The biggest challenge is always dealing with the pressure. I had worked hard to get into a good mental state through exercise and mental training, so my head was in the right place, but strangely my body had some strong physical reactions. As I understand it, I had removed so much stress from my conscious mind that it manifested itself strongly in my subconscious. For example, my body would feel severe nausea before eating – also on non-competitive days – as well as a foot injury apparently caused by the pressure, as it started on the day we arrived in Paris, where I could barely walk on the first day and disappeared on the day right after the final. Things like that are hard to deal with and are always surprising. In terms of things more related to the competition, the introduction of a focus on non-wine fermented beverages was something new, but something I enjoyed.

What experiences or turning points during this journey significantly impacted your understanding/learning process and techniques?

There was a moment a few years ago when I was studying something very deep about Tokaj. Later that day, I was practicing my flashcards and the question about the location of the Grand Crus of Morey-St.-Denis was completely blank to me, as if all that information had been expelled from my brain due to a large intake of too much new information. That’s when I learned that it’s really best to build your studies over the long term so you can have time to understand the material you’re working on, as well as the fact that there is a limit to the amount of new information you should ingest in a period of about a week. From then on, I tried to diversify the way I learned information, not just through flashcards and map drawing, but also by writing short articles, essays, and pretending to explain a topic to a beginner and to someone advanced in wine.

If you could share one critical piece of advice with wine students through a metaphorical billboard, what would it be and why?

Decide for yourself what you are willing to invest in your studies and trust your own judgment in that. Try to build understanding, try to connect the dots to gain perspective, and always be curious. That way, you build your knowledge solidly and don’t get into conflict with yourself. This will help keep the fun and interest going, and that excitement is essential to keep if you want to learn over the long term.

Can you provide one or two tips or a strategy that could work for anyone, regardless of their learning stage – from beginners starting their journey to intermediate students deepening their wine knowledge?

Number one: Learn how you learn. Are you visual, auditory, or something else? Try to incorporate those mediums into your studies.

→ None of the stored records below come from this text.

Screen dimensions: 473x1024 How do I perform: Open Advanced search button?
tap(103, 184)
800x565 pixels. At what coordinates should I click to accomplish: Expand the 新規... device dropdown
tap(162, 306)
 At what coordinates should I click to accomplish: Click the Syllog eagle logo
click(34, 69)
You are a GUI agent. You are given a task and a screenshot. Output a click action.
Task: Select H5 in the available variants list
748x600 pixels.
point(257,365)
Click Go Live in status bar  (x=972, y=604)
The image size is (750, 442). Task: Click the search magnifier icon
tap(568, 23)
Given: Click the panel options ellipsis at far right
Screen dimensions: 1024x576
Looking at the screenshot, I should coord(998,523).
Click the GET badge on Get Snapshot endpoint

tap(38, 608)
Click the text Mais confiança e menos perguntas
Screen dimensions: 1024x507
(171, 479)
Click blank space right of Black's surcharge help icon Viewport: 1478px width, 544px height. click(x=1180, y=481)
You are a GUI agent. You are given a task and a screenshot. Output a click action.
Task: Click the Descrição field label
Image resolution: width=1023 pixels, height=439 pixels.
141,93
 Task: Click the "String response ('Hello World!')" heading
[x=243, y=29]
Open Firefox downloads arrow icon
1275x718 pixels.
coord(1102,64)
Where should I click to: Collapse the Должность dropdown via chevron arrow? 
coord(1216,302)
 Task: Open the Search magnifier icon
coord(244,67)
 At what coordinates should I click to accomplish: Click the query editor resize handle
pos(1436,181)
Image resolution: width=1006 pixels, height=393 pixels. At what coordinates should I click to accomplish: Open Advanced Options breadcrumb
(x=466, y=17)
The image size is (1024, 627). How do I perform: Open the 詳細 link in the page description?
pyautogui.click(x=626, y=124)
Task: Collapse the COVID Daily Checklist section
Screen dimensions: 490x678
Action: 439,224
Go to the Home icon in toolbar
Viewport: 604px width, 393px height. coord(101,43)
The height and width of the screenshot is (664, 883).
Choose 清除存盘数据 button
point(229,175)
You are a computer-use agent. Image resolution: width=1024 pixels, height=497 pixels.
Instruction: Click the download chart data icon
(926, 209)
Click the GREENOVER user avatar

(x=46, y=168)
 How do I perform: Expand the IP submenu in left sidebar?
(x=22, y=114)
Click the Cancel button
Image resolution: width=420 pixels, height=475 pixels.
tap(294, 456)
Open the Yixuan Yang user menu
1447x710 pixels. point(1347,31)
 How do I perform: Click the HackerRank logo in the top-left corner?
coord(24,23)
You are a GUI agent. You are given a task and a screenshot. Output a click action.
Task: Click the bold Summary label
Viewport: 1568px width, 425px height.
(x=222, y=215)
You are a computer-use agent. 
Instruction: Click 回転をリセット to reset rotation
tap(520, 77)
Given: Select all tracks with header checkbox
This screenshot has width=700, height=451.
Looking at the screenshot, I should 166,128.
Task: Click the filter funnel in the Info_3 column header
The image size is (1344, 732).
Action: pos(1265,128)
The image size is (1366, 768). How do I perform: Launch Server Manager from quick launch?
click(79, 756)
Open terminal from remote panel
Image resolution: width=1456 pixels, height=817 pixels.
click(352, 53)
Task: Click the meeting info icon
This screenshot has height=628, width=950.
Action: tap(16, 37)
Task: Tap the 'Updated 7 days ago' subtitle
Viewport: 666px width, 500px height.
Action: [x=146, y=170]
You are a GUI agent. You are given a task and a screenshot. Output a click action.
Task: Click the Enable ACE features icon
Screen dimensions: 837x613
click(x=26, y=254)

Number two: Let the information sink in. Take short breaks of 5 minutes every half hour, and if your brain is overloaded, study something easier today. Create a study plan with enough flexibility.

Many surfers have a magical spot that no one knows about and has the best waves – the secret spot. In the world of wine, what is your secret spot – a region, appellation, or grape variety that you have an affinity for and that is not known by most people?

It’s hard to say. I think Sierra de Gredos is very forgotten, but also Mosel Riesling – not that they are unknown, but just so forgotten that their price-to-value ratio remains one of the best in the world of wine. I think it’s more specific to the producer than specific to the region, these little hidden gems.